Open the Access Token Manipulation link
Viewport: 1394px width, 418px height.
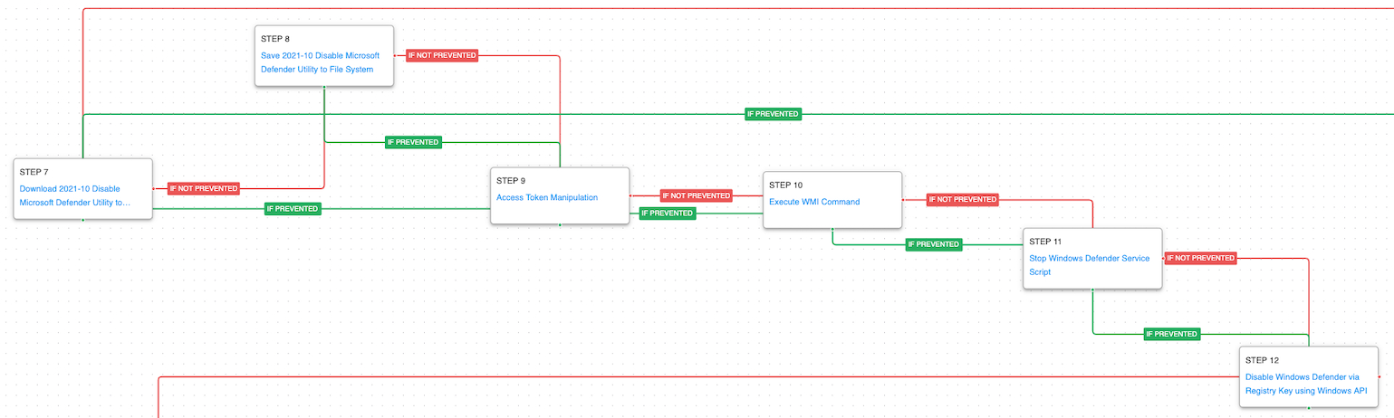546,197
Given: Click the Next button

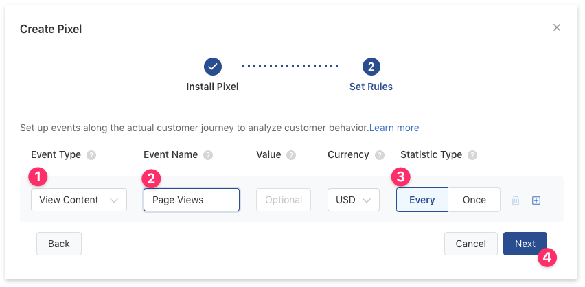Looking at the screenshot, I should (x=525, y=244).
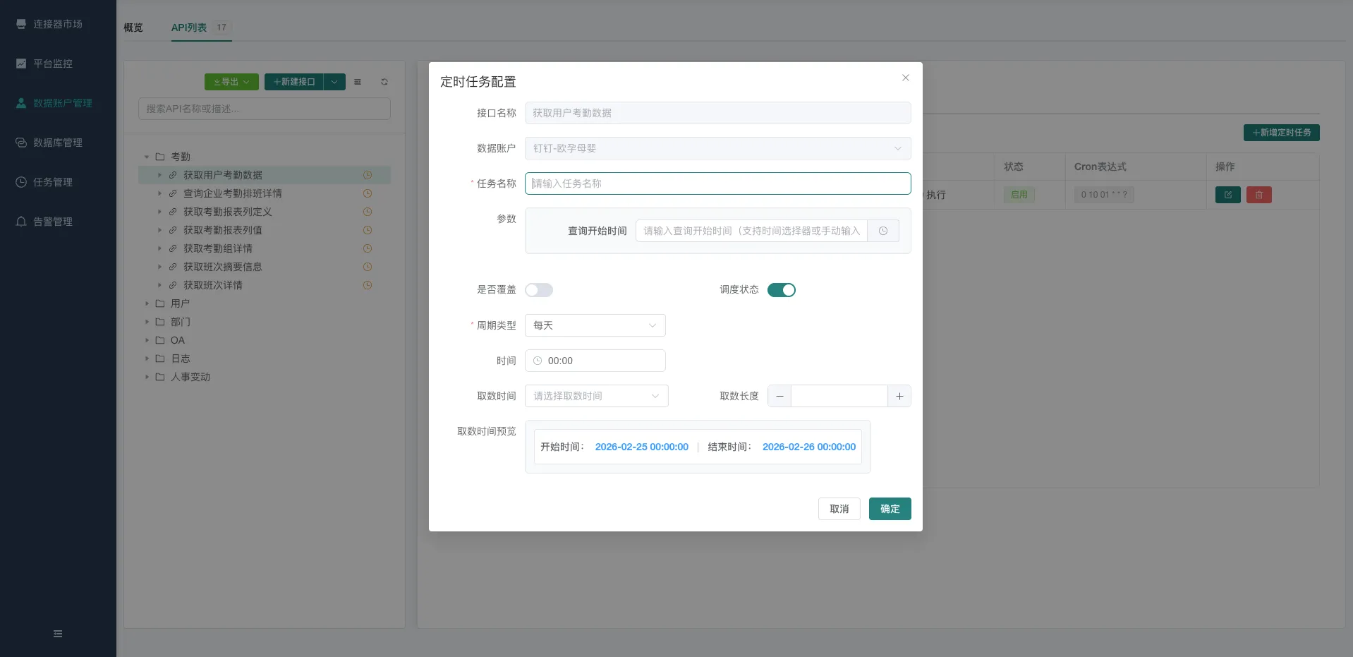The height and width of the screenshot is (657, 1353).
Task: Switch to the 概览 tab
Action: tap(133, 28)
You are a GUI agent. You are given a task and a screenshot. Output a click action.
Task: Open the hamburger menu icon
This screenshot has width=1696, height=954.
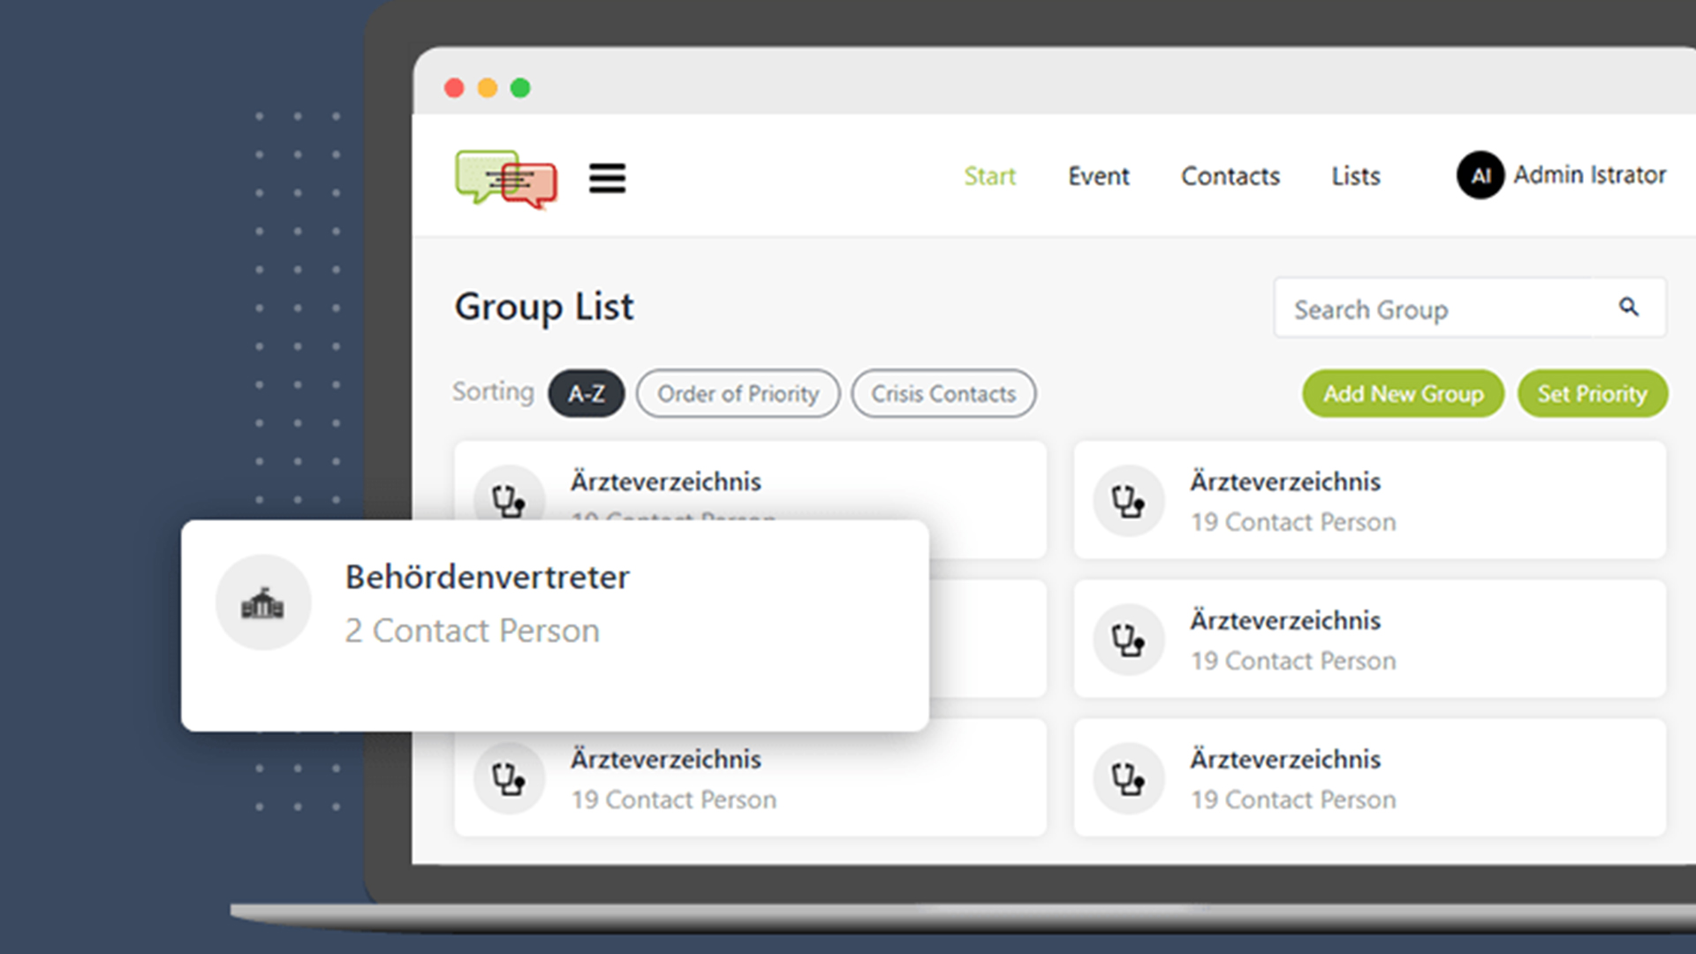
□ □ □ □ □
Look through the entries and copy every line in which the string "Open" appears.

YOUR SOLUTION:
Open the Access Token Manipulation link
Task: Open the hamburger menu icon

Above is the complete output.